Paul Lèautaud

Arranqué una página del periódico que hablaba de Paul Lèautaud, uno de esos escritores franceses que no aparecen en los listados de lecturas obligadas del colegio, ni siquiera en las enumeraciones. A mí me excitan los diarios, memorias, autobiografías como fascinante género literario cuando son de cierta calidad provocadora y resumen una época a través del estremecimiento de palabras (¡Ay, Stefan Zweig!). La apreciación morosa de lo pequeño que rodea la aún más pequeña cotidianidad elevada a los altares de la Prosa con mayúscula (“una prosa debe poder sostener el paso de una multitud que pueda avanzar sobre ella sin que el piso se quiebre“).

Y cuando el suelo se le mueve a él, a Paul Lèautaud, vuelve a leer a Stendhal.

Hace años que no leo a Stendhal pero disfruté enormemente con su “Rojo y Negro” en mi adolescencia buscona y removida. Los diarios, sin embargo, ocuparon buena parte de mi tiempo de lecturas los dos últimos años, descreída de novelas que no lograban atraparme más que un rato. De modo que me molestó cuando un conocido suplemento literario anunció con trompetas y tambores el hastío que, según ellos, producía la literatura del Yo.

El problema no es el yo, sino los yóes. Hay yóes enclenques, yóes soberbios, yóes imperiales, yóes sobrevalorados, yóes de una intensidad arrolladora que escriben y revientan las costuras del buen gusto…infinidad de yóes. No todos los ojos tienen la virtud de conectarse con los dedos y componer una magistral sinfonía de palabras. Hay quien escribe bonito pero lo que cuenta carece del más mínimo interés, aunque  tiene su público y una editorial dispuesta a arrasar media selva para perpetrar la obra. Hay quien alumbra historias musculadas pero desfallece en las formas, qué le vamos a hacer.

También hay, desde luego,  cursis que invocan adjetivos pomposos y se trastabillan con los verbos. Las palabras son vírgenes indefensas de entrada y no pueden evitar que las violemos rebajándolas con una mala frase o un párrafo indigesto. (La democracia plena de su reino permite al que las usa el desdén o la adoración, la nocilla o el foie. La infantil bagatela).

El reino de mi Yo

A mí el género diario, aunque sea un subterfugio, me engancha cuando vibran las palabras y alumbran confesiones como está: “No soy nada brillante en literatura. Primero, no consigo involucrarme del todo. Lo que se hace en torno a mí no me interesa los suficiente. Lo noto cada vez más: sólo me interesa una cosa: yo y lo que me pasa, lo que he sido, en lo que me he convertido, mis ideas, mis recuerdos, mis proyectos, mis temores, toda mi vida. (…) Tendría que tener la fuerza de no creer en mí.
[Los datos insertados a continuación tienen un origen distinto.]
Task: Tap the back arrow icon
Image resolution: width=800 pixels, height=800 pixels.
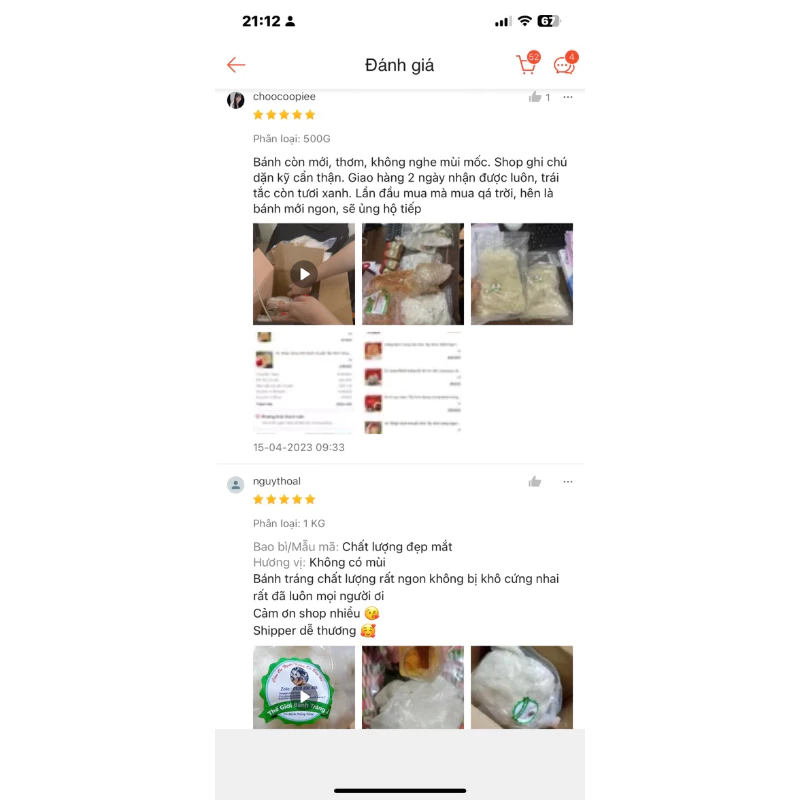Action: 236,65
Como si fuese el único ser que escribiera”.

(Hay yóes vulgaris y famélicos que se alimentan de otros yóes, se comen la comida de sus platos y copian su manera de vestir, sus frases y ocurrencias, sus gustos y aficiones. Si pudieran se acostarían con las mujeres de esos a los que fusilan y sacarían sus mascotas a pasear por la mañana. Ser uno a través del otro es ambición de mediocre, envidioso o insatisfecho. Y vocación más noble del actor, del lector y desde luego del escritor. Así ha sido y será, punto y final).

Tendría que tener la fuerza de no creer en mí. Cómo me gusta esta frase, la escribiré cien veces como aquellos castigos del colegio franquista. Ahora debo leer Paul Lèautaud, añadir su “Diario Literario” (Ed Fuentetaja) a la cola en la pista de despegue de tantas lecturas pendientes que postergo para escribir en torno a mi yo. Un yo descreído y militante, ávido de experiencias, mendigo de milagros.

P.D. Si pienso en algunas personas a las que admiro son todos cicateros de sus egos. Silenciosos, urdidores de negro. Magníficos violines sin orquesta.